I have a deep background in strength and conditioning.  It’s traditional in every sense of the word.  Probably too traditional in fact.  It’s taken years to drop my guard on these traditional ways and open up to other movement training philosophies.  Old habits truly die hard.  

From the moment I bumped into Ido’s work, I knew something was different about his philosophies.  The Ido Portal Method seemed to be an open platform, subject to change, subject to revision if there was a better way.  The movement standards were much higher than anything else I’d read about before.

Since my initial exposure, I’ve begun the slow process of digesting Ido’s information,  integrating many of his beginner movement drills into my own workouts.  The shift in my movement I.Q. has been profound (in a good way), despite not committing 100% to his programming.  

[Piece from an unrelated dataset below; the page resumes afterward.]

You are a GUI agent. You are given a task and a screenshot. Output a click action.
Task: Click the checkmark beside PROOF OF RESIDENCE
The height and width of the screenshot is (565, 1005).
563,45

I’ve also played around with my own variations of his famous Lizard Crawl…IMG_4167 

It’s been humbling, frustrating and exciting to explore new realms of movement.

Here’s my interpretation of the “movement culture”.

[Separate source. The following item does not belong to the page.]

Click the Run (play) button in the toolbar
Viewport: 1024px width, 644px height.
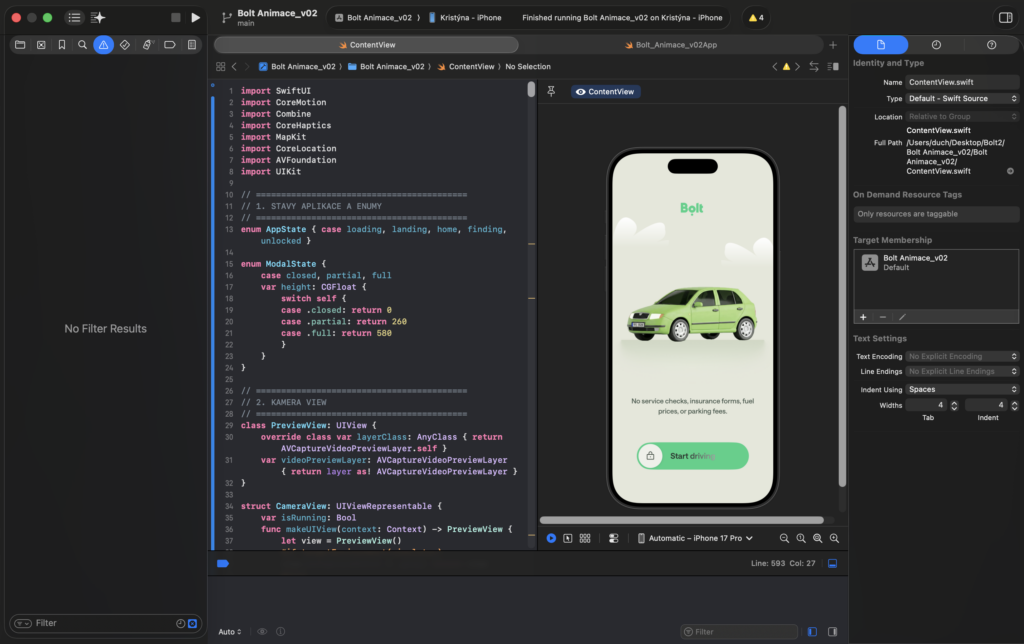[195, 18]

Ido Portal Training Methodology…

If you’re looking to get the summarized view (“movement” is a hard topic to summarize) of what drives Ido Portal’s movement methodology, it’s generally accepted to resemble something like the following:

Isolation—>  Integration—> Improvisation

Step 1:  Isolation

Step 2:  Integration

Step 3: Improvisation

However, of what I currently comprehend about Ido’s training philosophies, the transition from isolation to integration to improvisation serves as the fundamental backbone of the movement system.

It’s a higher standard and a logical progression.  Here is how each section can be described further…


Isolation based movement for Ido Portal is what’s being taught by most traditional personal trainers and strength and conditioning coaches, although this is slowly shifting.  Squats, deadlifts, chin-ups, pull-ups, glute ham raises, unilateral training (single arm push ups, pistol squats, etc) rows, planks, crawling, hip hinging etc… are all considered isolation exercises.

Bicep curls, triceps push-downs, “skull crushers” and crunches are seemingly child’s play.  Good luck spotting them anywhere in the Ido Portal Method catalog of exercises/drills.  

Use the right tool for the job of course, but I haven’t seen a single machine based exercise in his programming.

For Ido, the translation of isolation is simple:  Isolation = movement patterns

Grey Cook’s life’s work is centered around establishing better movement patterns.  Better squat patterns, lunge patterns, rotational core stability patterns, etc.  The Functional Movement Screen is a fantastic movement screening system, but it’s incredibly fixated on isolation movements.  Anyways, elaboration on movement patterns will have to wait for another article.  

The lightbulb moment and humbling part for me initially was the lowest rung of Ido’s movement classification system represents what are commonly viewed as the highest rung of the ladder for most anyone else.  This is a positive shift for the health industry.

The Ido Portal Method makes stopping number based training (adding more weight, doing more reps, finishing the same amount of work faster, etc) look mediocre and complacent.  

Once you know, you cannot unknow.  That’s how I feel at the moment.  To each their own of course, but it’s important to understand that training methods like this exist.  Methods that are highly effective and systematically achievable through proper guided progression.  

Your relationship with your physical practice might be different than mine, which is fine, let’s honor and celebrate this uniqueness.  That being said, I feel a curiosity, maybe more of a duty to explore the outer fringes of my own movement capacity.  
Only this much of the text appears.